→ **TASK GOAL**: Write out the material in full, matching each line exactly.

→ **SUPPLIED MATERIAL**:

---------------

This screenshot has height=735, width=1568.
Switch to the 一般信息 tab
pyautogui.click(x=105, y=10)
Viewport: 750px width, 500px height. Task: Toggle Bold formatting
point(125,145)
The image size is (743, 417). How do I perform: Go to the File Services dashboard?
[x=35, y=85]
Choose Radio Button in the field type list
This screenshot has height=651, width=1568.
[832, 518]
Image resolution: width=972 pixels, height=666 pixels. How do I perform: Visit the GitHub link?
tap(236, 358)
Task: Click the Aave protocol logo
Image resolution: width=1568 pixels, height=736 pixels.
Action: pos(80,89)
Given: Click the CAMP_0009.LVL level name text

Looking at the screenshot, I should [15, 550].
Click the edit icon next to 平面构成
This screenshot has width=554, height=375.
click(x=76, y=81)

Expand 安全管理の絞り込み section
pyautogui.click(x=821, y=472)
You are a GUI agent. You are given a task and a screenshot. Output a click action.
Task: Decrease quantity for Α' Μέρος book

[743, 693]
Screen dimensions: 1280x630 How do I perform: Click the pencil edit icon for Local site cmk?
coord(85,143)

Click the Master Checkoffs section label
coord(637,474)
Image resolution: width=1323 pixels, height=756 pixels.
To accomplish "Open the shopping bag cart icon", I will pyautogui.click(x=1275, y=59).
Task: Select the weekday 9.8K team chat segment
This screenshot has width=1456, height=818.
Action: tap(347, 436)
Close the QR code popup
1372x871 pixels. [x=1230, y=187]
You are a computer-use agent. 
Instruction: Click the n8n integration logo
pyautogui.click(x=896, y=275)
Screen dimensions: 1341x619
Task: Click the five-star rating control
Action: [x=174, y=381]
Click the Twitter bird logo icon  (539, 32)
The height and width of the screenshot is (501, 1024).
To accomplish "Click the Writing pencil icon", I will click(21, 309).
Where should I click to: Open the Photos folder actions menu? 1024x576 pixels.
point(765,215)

---------------

→ **OUTPUT OF THE EXERCISE**:
This screenshot has height=735, width=1568.
Switch to the 一般信息 tab
pyautogui.click(x=105, y=10)
Viewport: 750px width, 500px height. Task: Toggle Bold formatting
point(125,145)
The image size is (743, 417). How do I perform: Go to the File Services dashboard?
[x=35, y=85]
Choose Radio Button in the field type list
This screenshot has height=651, width=1568.
[832, 518]
Image resolution: width=972 pixels, height=666 pixels. How do I perform: Visit the GitHub link?
tap(236, 358)
Task: Click the Aave protocol logo
Image resolution: width=1568 pixels, height=736 pixels.
Action: pos(80,89)
Given: Click the CAMP_0009.LVL level name text

Looking at the screenshot, I should [15, 550].
Click the edit icon next to 平面构成
This screenshot has width=554, height=375.
click(x=76, y=81)

Expand 安全管理の絞り込み section
pyautogui.click(x=821, y=472)
You are a GUI agent. You are given a task and a screenshot. Output a click action.
Task: Decrease quantity for Α' Μέρος book

[743, 693]
Screen dimensions: 1280x630 How do I perform: Click the pencil edit icon for Local site cmk?
coord(85,143)

Click the Master Checkoffs section label
coord(637,474)
Image resolution: width=1323 pixels, height=756 pixels.
To accomplish "Open the shopping bag cart icon", I will pyautogui.click(x=1275, y=59).
Task: Select the weekday 9.8K team chat segment
This screenshot has width=1456, height=818.
Action: tap(347, 436)
Close the QR code popup
1372x871 pixels. [x=1230, y=187]
You are a computer-use agent. 
Instruction: Click the n8n integration logo
pyautogui.click(x=896, y=275)
Screen dimensions: 1341x619
Task: Click the five-star rating control
Action: [x=174, y=381]
Click the Twitter bird logo icon  (539, 32)
The height and width of the screenshot is (501, 1024).
To accomplish "Click the Writing pencil icon", I will click(21, 309).
Where should I click to: Open the Photos folder actions menu? 1024x576 pixels.
point(765,215)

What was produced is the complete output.